We’re talking about this because in the last 24 hours, Republicans almost gutted the main ethical safeguard in the House. News is just breaking that they’re backing off that — Clare, can you give us a quick timeline of this craziness?
clare.malone (Clare Malone, senior political writer):
- Monday night, the House Republican caucus voted to “gut”/“eviscerate”/visceral adjective of choice the independent Office of Congressional Ethics. The office, which was created in 2008, would have basically lost its independent investigative power. The GOP leadership, including Speaker Paul Ryan, had apparently argued against the move behind closed doors.
- There was an outcry.
- This morning, President-elect Donald Trump tweeted that congressional Republicans shouldn’t be focusing on this right now.
- And Tuesday afternoon, Republicans decided in an emergency conference meeting to renege on their proposal to get rid of the office.
That’s slightly long-winded, but it basically has a similar storyline to a middle school breakup that occurs via phone at night and then both parties make up during study hall. We’re back to status quo at this point.
david.firestone (David Firestone, managing editor): But this is a change only in timing, not intent. They’re probably going to come back, perhaps in just a few weeks, and delete the ethics office.
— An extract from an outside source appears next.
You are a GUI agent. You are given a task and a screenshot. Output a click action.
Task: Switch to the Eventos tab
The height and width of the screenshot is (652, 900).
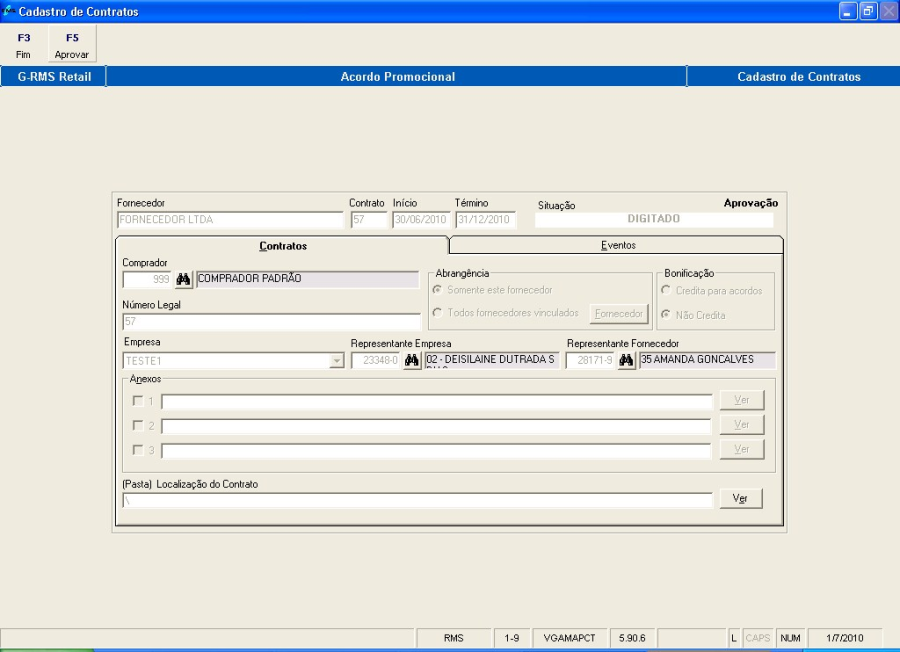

micah: What makes you say that?
harry (Harry Enten, senior political writer): Right, I think we should say that Trump himself was only really talking about the timing in his tweet. Also, The Washington Post’s Robert Costa reports that they could revisit the issue soon.
david.firestone: The eagerness to make this move, despite the obvious problems in what Washington loves to call “optics,” shows how much many members hate this office. And it’s not just Republicans.
micah: OK, so before we get to how issues of ethics are treated in politics generally, let’s spend a little time on that and other things we might glean from this episode.
Why were they so eager to gut this office?
david.firestone: The office was empowered to investigate any complaint about a House member, whether anonymously from the public or even from a newspaper investigation. House members hated that. They thought that it was subject to politics or personal vendettas and that they could be smeared by an opponent just for being investigated. But that’s not really what happened. The office turned out to be pretty good about choosing what to look into, even if the investigations were eventually dismissed by the House Ethics Committee.
micah: And it could release its investigative findings even if they aren’t pursued by the House Ethics Committee, right?
david.firestone: Yes. That’s because the power to embarrass a member is an important disincentive to unethical behavior. It can be much more powerful than actual sanctions imposed by the committee, which rarely happened.
clare.malone: Congress is a shame culture!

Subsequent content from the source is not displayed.